• [Brief 1]:
In the records, begin at the first line and stop after the line that has "pyautogui.click(x=1211, y=340)", including both. Write those lines out again, requests included, shifting every coordinate in the answers by -109.

• [Text]:
Up to here the analogy to the human being is easily recognizable: the body is his hardware, the mind is his software. And of course there is a third, the most important component: the user, who utilizes the combination of hard- and software as a tool to reach his goals, get his work done or entertain himself in his leisure time. In the case of the mind the user would be the spiritual being - in scientologese, the thetan.
While „hardware“ and „software“ are frequently heard terms, there is another term which we don’t hear very often: the term „resources“. Literally translated, that would be supplies, wealth, minerals, but also money and manpower, or generally all values to which a country, a company, a family or an individual have access, which they can exploit, and which they can use to run their household.
Resources in the computer
The most important resource in the computer is its amount of memory. That is chips which have the function of memorizing the exact details of the running programs. With the help of electrical current a virtual space is being built in the memory chips, in which the software programs can unfold their structure and spread out the user data for treatment.
If the user asks it to close, a program must first release the memory for the data which it has processed - before that, they get written to the harddisk in the form of a file -, and finally the memory which it used to keep itself running. This act of releasing the memory, which happens invisibly in the background, is most important. If it is not completed correctly, fragments of the program or its data remain in memory and and unnessecarily use up a lot of space, and after a while, the computer has not enough memory anymore to start new programs or process new data.

• [Dataset records]:
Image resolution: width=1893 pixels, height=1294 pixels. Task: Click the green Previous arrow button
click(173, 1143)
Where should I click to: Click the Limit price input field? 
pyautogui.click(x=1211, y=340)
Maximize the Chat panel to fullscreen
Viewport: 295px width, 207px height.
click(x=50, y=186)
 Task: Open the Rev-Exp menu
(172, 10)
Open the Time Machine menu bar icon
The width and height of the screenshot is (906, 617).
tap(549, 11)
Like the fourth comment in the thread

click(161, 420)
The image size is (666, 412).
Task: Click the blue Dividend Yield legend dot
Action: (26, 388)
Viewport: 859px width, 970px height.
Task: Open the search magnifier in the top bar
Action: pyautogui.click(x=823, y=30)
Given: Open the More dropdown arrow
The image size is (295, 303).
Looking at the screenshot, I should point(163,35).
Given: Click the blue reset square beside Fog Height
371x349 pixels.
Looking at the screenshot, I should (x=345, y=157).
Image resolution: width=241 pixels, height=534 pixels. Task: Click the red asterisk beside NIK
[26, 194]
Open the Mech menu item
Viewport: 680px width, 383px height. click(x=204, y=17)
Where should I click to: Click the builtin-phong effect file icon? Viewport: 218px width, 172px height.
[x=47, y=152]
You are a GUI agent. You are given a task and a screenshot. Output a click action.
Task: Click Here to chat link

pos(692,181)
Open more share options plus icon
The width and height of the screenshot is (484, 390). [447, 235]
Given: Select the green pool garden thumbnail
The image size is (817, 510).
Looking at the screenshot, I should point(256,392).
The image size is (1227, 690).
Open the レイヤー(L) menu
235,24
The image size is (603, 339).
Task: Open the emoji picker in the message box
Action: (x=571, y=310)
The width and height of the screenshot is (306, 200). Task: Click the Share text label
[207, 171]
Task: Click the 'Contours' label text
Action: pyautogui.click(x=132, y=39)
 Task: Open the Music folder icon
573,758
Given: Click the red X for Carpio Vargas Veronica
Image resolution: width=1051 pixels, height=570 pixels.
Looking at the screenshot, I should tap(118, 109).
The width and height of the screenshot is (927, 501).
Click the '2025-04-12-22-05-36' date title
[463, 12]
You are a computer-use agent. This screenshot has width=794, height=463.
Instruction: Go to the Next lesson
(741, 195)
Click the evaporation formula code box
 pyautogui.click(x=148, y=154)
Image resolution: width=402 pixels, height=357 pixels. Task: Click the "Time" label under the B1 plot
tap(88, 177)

• [Brief 2]:
Write out the passage on computer resources again, beginning at the words "If the user" and stopping after "process new data.", swapping "memory" for "RAM".

• [Reply 1]:
Image resolution: width=1893 pixels, height=1294 pixels. Task: Click the green Previous arrow button
click(64, 1034)
Where should I click to: Click the Limit price input field? 
pyautogui.click(x=1102, y=231)

• [Reply 2]:
If the user asks it to close, a program must first release the RAM for the data which it has processed - before that, they get written to the harddisk in the form of a file -, and finally the RAM which it used to keep itself running. This act of releasing the RAM, which happens invisibly in the background, is most important. If it is not completed correctly, fragments of the program or its data remain in RAM and and unnessecarily use up a lot of space, and after a while, the computer has not enough RAM anymore to start new programs or process new data.